In an alarm, there is only one parameter to set. In more complex tasks, chat is a bad ui because it does not scale well and it does not offer good ways to arrange information. Eg if I want to buy something and I have a bunch of constraints, I would rather use a search-based UI where i can fast tweak these constraints and decide. Chathpt being smart or not here is irrelevant, it would just be bad ui for the task.
You're thinking in wrong categories. Suppose you want to buy a table. You could say "I'm looking for a €400 100x200cm table, black" and these are your search criteria. But that's not what you actually want. What you actually want is a table that fits your use case and looks nice and doesn't cost much, and "€400 100x200cm table, black" is a discrete approximation of your initial fuzzy search. A chatbot could talk to you about what you want, and suggest a relevant product.
Imagine going to a shop and browsing all the aisles vs talking to the store employee. Chatbot is like the latter, but for a webshop.
Not to mention that most webshops have their categories completely disorganized, making "search by constraints" impossible.
Funny, I almost always don't want to talk to store employees about what I want. I want to browse their stock and decide for myself. This is especially true for anything that I have even a bit of knowledge about.
The thing is that "€400 100x200cm table, black" is just much faster to input and validate versus a salesperson, be it a chatbot or an actual person.
Also, the chatbot is just not going to have enough context, at least not in it's current state. Why those measurements? Because that's how much room you have, you measured. Why black? Because your couch is black too (bad choice), and you're trying to do a theme.

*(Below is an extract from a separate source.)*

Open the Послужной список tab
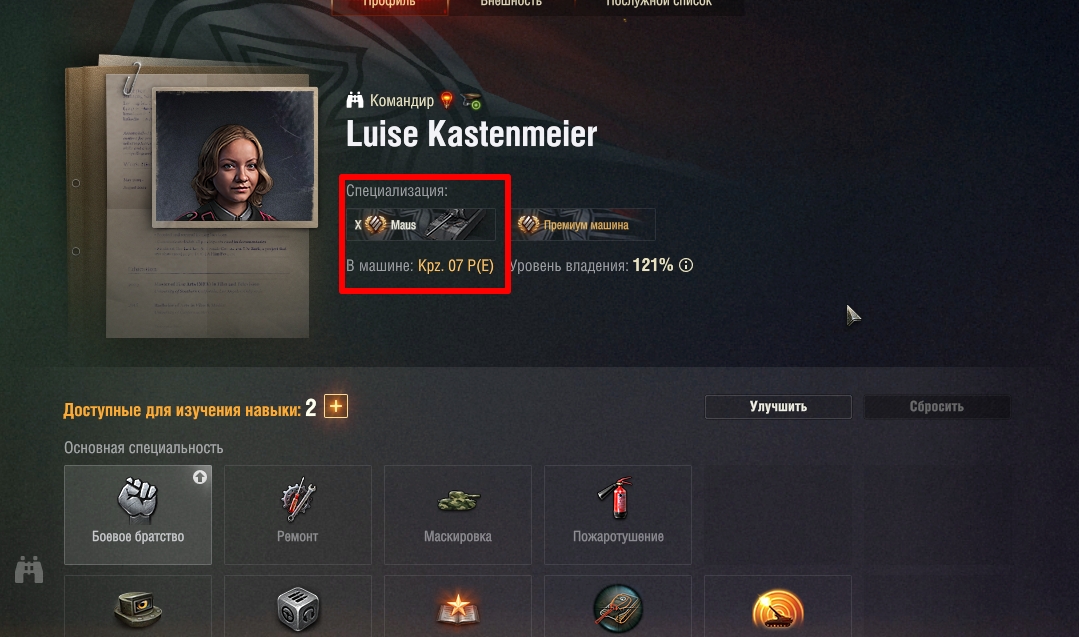The width and height of the screenshot is (1079, 637). 659,3
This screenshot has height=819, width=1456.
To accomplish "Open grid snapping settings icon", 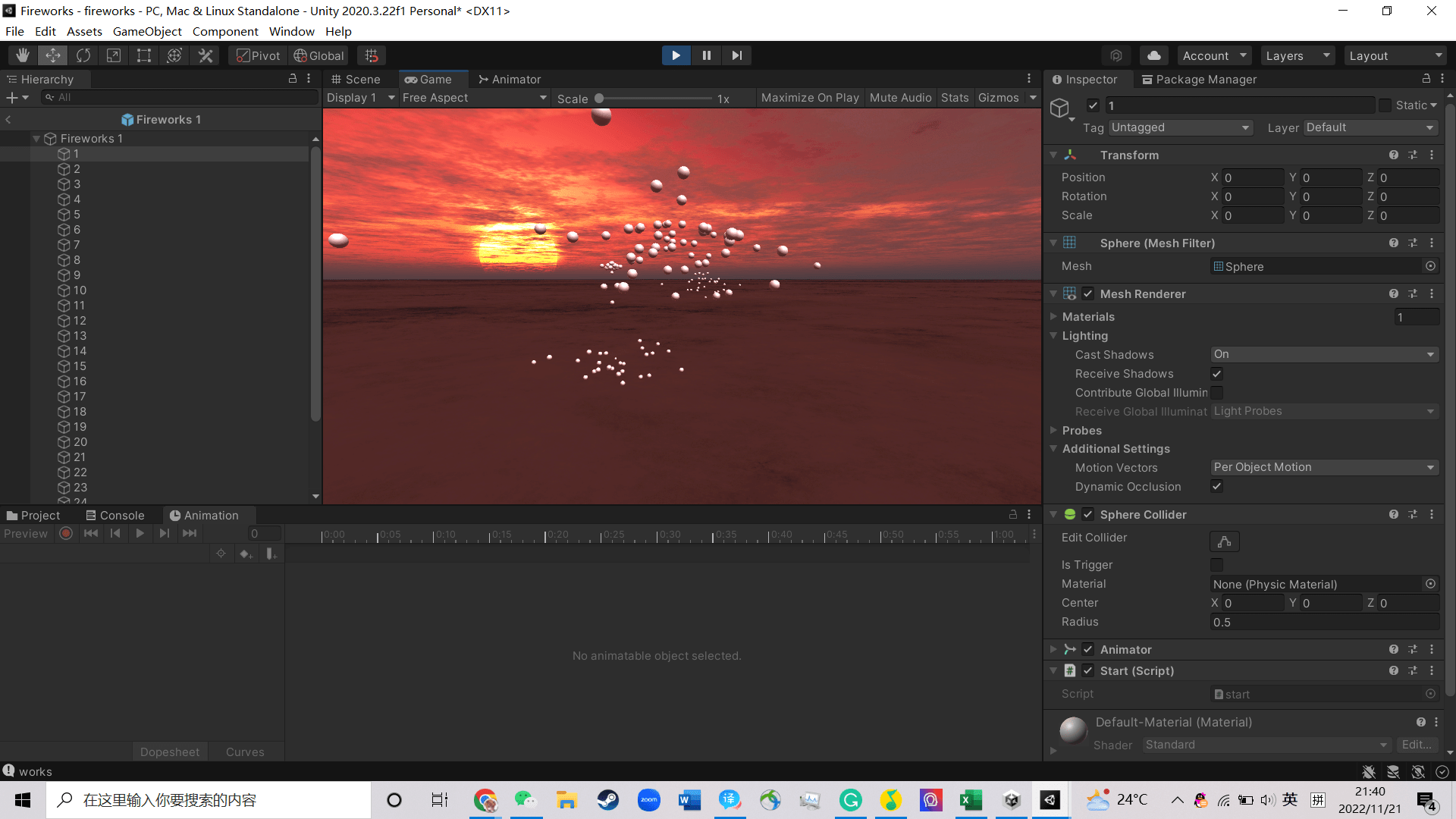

Even when going to a shop, I prefer to look into the options myself first. Explaining a salesperson what I need can take much more time, and then I am never sure if they just try to upsell, if I can explain my use case well etc. The only case where I opt for a salesperson first is when I cannot translate my use case to specification due to high degree of technical or other knowledge needed. I can imagine eg somebody who knows nothing about computers ask "I want a laptop, with good battery, I would use it for this and that", the same way they would ask a salesperson or a technical friend. But I cannot imagine using such an LLM to look for a table where I need it to fit measurements etc, or anything that is not inaccessible in terms of product knowledge. If I know the specifications, opting for an AI chatbot is inefficient. If not, it could help.